If you put it on the internet you give it away
Editor’s Note: A TeleRead regular, Court Merrigan, has a very interesting post centering around the Copyscape application on his blog. I would suggest you go over there and read it. I certainly learned something when I did just that. Here’s a little excerpt to get you started:
A writer named David B. Dale (a pseudonym) has a site. On it he posts stories of 299 words. It boasted 197,577 visitors the last time I was there. I am not posting a link. Here’s why: … Not only has Mr. Dale copyrighted his work, but he has “protected” his page with Copyscape. Which boasts a homepage copied from Google’s. ,,,
As for writers, there’s no keeping your stories and books yours, all yours. Unless you print it out and put it in a locked safe. In which case no one would ever read it. That’s not what a writer wants. It’s not what I want, anyway. I want people to read what I’ve written. The enemy of a writer is not piracy. It’s obscurity.
If you put content on the internet, you give it away. That’s the reality. Rather than fight it, I think it behooves writers and artists of all stripes to embrace this reality.




























February 12th, 2009 at 1:55 am
I’d just like to add that David B Dale has stopped by the site and commented. Come on over and have a look at what he has to say, and please add your comments if you’d like.
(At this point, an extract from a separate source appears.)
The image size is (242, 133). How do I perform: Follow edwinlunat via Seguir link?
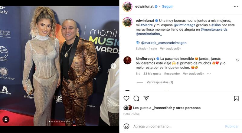[x=167, y=6]
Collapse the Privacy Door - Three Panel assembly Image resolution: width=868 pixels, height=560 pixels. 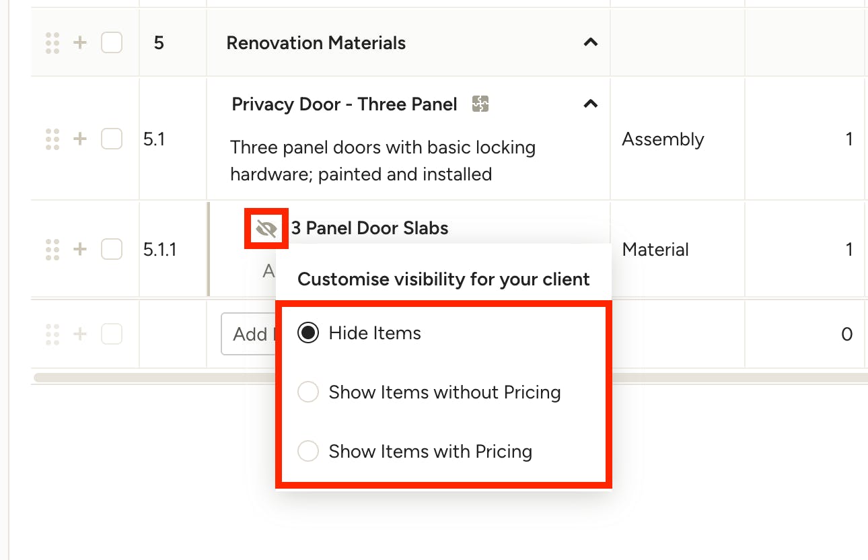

February 12th, 2009 at 10:56 am
I truly don’t understand this logic. It’s true that authors cannot keep others from violating copyright. However, this is true regardless of the Internet. The Internet is a communications network, that’s all. If anything, it increases the need to find some way to protect intellectual property–because increasingly IP is all that matters.
I believe that affordable electronic fiction is the future but affordable does not have to mean free.
Rob Preece
Publisher, http://www.BooksForABuck.com
February 12th, 2009 at 1:58 pm
That was a nice essay, and it was also good of Mr Dale that he wrote in. A collegial, friendly exchange.
As for Creative Commons and discouraging widespread piracy, I think in general a personal appeal would work best. Something like, ‘I worked very hard on this story and it represents the best I could do at the time. I’m glad if you enjoyed reading it, but please don’t copy it and send it around. Instead you can just tell people about this site, and they can come here and read it. Thank you.’
February 12th, 2009 at 10:06 pm
Thanks, pond. I suppose a personal appeal might stop some folks – but not those out to make an illicit profit. But then, as has been amply demonstrated with music and movies, nothing stops those people. They will pirate and pirate until there is no more pirating to be done.
February 13th, 2009 at 9:51 am
I have been using a free service called FairShare — which gives me an RSS feed for each time someone copies my content.
http://beta.fairshare.cc
It even tells you when someone is putting advertising on it, which is what makes my blood boil the most.
February 13th, 2009 at 10:46 pm
Hello Jim, I tried to put my blog address into FairShare, just out of curiosity, but was repeatedly informed this URL is not valid. So I can’t comment on the service itself. But prima facie this seems to be merely a slightly less intrusive form of what Copyscape “does”. I wonder whether it is any more accurate. I’ll give it the benefit of a doubt, though, since I couldn’t actually try it myself.
A CC license of some sort, say one not allowing commercial use, should have the same effect, though, Jim, I would think.